───── Provided information
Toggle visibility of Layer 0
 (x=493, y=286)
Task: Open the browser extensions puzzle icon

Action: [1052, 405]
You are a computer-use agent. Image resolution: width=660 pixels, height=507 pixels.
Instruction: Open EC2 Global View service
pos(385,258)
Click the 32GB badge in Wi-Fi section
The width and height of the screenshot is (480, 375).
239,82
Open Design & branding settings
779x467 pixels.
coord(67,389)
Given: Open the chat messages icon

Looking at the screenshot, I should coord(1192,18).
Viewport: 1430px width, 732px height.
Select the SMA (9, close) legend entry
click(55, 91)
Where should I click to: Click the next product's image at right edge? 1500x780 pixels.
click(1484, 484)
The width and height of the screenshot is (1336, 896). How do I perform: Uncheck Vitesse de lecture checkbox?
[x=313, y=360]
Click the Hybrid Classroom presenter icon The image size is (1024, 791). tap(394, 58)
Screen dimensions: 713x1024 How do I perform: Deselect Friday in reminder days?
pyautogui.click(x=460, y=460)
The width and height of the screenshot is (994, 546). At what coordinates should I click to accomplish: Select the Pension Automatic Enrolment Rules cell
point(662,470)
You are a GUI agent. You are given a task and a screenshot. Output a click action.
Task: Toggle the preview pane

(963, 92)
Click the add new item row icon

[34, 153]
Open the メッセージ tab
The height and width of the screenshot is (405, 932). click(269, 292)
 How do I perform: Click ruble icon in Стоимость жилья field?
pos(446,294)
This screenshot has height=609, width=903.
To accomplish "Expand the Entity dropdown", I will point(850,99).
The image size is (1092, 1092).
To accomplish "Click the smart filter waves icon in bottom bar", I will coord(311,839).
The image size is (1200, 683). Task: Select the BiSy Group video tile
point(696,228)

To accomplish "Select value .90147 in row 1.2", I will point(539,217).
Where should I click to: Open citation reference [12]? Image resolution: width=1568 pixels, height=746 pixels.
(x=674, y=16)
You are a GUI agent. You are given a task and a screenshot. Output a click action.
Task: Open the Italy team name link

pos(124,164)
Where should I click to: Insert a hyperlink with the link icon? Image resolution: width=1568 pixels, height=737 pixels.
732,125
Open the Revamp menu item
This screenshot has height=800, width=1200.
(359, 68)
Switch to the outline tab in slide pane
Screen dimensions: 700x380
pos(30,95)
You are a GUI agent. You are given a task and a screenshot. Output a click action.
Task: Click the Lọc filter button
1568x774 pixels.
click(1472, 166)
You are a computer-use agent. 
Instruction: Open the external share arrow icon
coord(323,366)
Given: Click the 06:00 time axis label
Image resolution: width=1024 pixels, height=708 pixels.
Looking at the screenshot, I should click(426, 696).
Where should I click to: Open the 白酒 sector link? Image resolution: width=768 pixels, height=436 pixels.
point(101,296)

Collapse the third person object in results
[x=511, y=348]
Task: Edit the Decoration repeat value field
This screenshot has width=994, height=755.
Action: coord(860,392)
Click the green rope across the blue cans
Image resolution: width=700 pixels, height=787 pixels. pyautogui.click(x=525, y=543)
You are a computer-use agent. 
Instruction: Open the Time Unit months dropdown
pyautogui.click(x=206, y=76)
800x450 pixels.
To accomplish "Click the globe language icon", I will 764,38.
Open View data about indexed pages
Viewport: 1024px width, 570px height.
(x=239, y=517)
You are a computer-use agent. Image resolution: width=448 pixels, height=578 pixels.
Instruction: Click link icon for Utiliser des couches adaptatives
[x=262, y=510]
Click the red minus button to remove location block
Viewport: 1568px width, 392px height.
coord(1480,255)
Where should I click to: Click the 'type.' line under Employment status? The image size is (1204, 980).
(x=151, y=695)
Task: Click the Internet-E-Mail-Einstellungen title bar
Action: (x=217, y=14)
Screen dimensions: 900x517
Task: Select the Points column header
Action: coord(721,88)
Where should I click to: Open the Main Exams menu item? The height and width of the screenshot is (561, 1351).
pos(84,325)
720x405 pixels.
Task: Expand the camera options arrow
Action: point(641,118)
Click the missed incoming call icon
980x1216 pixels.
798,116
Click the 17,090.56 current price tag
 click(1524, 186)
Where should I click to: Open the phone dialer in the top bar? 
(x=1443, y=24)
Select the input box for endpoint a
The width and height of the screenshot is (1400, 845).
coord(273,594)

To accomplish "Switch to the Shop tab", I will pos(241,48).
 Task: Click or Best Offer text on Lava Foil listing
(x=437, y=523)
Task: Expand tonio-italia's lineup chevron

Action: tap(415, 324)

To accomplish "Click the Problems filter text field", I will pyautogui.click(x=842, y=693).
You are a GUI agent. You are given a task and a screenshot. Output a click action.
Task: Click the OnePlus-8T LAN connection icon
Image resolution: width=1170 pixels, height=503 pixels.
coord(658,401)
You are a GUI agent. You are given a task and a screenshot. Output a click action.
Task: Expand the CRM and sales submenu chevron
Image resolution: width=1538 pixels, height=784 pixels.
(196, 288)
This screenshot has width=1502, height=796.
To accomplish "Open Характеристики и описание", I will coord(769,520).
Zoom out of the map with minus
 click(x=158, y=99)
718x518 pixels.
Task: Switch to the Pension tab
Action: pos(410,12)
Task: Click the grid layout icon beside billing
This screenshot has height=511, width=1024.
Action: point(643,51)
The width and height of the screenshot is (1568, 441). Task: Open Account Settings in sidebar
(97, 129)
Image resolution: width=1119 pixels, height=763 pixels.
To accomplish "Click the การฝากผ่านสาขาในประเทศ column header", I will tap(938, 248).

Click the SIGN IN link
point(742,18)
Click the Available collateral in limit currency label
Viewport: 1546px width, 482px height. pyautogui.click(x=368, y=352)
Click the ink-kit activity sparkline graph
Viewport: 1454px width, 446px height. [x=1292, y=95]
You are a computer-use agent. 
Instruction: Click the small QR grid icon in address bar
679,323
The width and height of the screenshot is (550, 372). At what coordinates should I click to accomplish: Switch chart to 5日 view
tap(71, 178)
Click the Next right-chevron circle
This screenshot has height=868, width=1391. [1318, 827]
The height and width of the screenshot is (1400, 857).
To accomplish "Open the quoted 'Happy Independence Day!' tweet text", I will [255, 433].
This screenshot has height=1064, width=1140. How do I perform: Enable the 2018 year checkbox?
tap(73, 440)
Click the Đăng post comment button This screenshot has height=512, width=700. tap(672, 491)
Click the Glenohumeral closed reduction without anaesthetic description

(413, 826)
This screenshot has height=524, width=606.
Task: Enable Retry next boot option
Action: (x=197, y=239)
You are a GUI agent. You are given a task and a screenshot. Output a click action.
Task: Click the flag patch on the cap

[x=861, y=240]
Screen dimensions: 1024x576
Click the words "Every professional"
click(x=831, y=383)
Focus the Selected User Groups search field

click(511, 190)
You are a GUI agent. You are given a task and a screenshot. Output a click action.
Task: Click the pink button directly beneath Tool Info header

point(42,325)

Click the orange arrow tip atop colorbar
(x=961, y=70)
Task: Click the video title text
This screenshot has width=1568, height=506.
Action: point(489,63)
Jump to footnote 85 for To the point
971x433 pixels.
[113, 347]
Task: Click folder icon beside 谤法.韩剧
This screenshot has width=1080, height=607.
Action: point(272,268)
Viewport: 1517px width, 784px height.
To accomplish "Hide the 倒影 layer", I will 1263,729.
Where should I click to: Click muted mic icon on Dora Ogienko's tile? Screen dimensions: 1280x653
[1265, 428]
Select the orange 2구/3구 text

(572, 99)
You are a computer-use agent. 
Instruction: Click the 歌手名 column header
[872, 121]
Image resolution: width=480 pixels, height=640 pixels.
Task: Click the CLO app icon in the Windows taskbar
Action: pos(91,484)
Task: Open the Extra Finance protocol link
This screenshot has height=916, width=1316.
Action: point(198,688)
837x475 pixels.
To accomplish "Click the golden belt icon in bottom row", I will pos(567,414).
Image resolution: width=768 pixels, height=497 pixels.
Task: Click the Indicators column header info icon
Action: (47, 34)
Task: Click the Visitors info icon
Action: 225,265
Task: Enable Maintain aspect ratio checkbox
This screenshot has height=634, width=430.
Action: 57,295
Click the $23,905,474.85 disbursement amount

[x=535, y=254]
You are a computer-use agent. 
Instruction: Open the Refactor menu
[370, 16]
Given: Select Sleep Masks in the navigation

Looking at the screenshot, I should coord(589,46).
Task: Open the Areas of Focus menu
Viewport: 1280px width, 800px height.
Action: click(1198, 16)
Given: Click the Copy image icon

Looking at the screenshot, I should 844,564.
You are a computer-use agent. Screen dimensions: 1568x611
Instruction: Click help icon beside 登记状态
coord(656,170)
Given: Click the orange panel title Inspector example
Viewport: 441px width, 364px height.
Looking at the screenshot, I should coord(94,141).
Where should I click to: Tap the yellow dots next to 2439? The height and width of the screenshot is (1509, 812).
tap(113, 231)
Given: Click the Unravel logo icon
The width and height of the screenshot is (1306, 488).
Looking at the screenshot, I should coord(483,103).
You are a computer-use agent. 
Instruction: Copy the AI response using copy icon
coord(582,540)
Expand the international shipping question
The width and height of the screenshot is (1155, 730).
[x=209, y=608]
──────────
* _How to complete this task_:
Of all the entries above, output exactly the lines between the one holding "Switch to the outline tab in slide pane" and the one holding "Task: Edit the Decoration repeat value field", inclusive.

* _Answer box_:
Switch to the outline tab in slide pane
Screen dimensions: 700x380
pos(30,95)
You are a GUI agent. You are given a task and a screenshot. Output a click action.
Task: Click the Lọc filter button
1568x774 pixels.
click(1472, 166)
You are a computer-use agent. 
Instruction: Open the external share arrow icon
coord(323,366)
Given: Click the 06:00 time axis label
Image resolution: width=1024 pixels, height=708 pixels.
Looking at the screenshot, I should click(426, 696).
Where should I click to: Open the 白酒 sector link? Image resolution: width=768 pixels, height=436 pixels.
point(101,296)

Collapse the third person object in results
[x=511, y=348]
Task: Edit the Decoration repeat value field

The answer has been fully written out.